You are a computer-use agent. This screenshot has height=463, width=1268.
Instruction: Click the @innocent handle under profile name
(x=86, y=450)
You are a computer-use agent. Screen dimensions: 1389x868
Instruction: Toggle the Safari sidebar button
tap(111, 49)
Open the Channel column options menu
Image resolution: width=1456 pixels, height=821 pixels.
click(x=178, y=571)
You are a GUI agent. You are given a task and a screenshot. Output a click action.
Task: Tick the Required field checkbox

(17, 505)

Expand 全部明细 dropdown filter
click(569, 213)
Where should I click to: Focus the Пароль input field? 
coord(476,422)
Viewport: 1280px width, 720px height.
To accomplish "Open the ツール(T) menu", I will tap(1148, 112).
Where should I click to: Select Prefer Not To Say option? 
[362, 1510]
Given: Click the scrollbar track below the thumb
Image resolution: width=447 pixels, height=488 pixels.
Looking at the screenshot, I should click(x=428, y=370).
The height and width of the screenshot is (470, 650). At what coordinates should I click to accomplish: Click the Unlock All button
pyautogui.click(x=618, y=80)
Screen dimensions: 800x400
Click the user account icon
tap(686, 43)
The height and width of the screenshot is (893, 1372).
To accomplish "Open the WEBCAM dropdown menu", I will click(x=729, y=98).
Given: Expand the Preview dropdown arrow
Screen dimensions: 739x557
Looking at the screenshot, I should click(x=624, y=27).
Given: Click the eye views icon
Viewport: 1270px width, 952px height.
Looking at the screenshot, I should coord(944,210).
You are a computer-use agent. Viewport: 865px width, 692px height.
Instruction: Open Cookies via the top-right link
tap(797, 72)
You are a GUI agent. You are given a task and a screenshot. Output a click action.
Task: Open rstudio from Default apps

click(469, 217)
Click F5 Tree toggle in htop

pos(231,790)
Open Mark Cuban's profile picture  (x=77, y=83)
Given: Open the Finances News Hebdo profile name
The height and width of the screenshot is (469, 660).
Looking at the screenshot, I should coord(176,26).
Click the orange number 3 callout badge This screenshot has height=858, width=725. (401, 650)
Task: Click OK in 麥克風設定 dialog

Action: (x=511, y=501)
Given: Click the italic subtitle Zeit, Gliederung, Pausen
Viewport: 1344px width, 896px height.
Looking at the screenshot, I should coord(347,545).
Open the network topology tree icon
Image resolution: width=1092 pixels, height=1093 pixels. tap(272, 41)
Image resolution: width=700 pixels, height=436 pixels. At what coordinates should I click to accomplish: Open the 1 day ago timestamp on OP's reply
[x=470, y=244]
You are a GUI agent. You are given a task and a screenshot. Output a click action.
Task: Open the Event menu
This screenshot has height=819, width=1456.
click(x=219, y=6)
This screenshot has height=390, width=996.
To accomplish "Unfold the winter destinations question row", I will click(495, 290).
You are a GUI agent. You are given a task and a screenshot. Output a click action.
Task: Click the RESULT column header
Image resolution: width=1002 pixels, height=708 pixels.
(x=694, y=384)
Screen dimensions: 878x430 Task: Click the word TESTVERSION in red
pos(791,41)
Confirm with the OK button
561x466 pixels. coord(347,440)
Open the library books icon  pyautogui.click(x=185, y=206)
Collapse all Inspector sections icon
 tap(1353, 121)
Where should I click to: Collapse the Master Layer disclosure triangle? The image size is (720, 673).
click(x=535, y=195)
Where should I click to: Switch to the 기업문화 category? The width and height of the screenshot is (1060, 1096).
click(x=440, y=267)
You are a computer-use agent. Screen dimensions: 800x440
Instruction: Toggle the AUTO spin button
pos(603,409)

- **Brief**: Rewrite the entries starting at the line containing "You are a computer-use agent. Screen dimensions: 800x440" and ending at the end of the entries, with "AUTO" replaced by "MANUAL" and everything else kept the same.

- **Full response**:
You are a computer-use agent. Screen dimensions: 800x440
Instruction: Toggle the MANUAL spin button
pos(603,409)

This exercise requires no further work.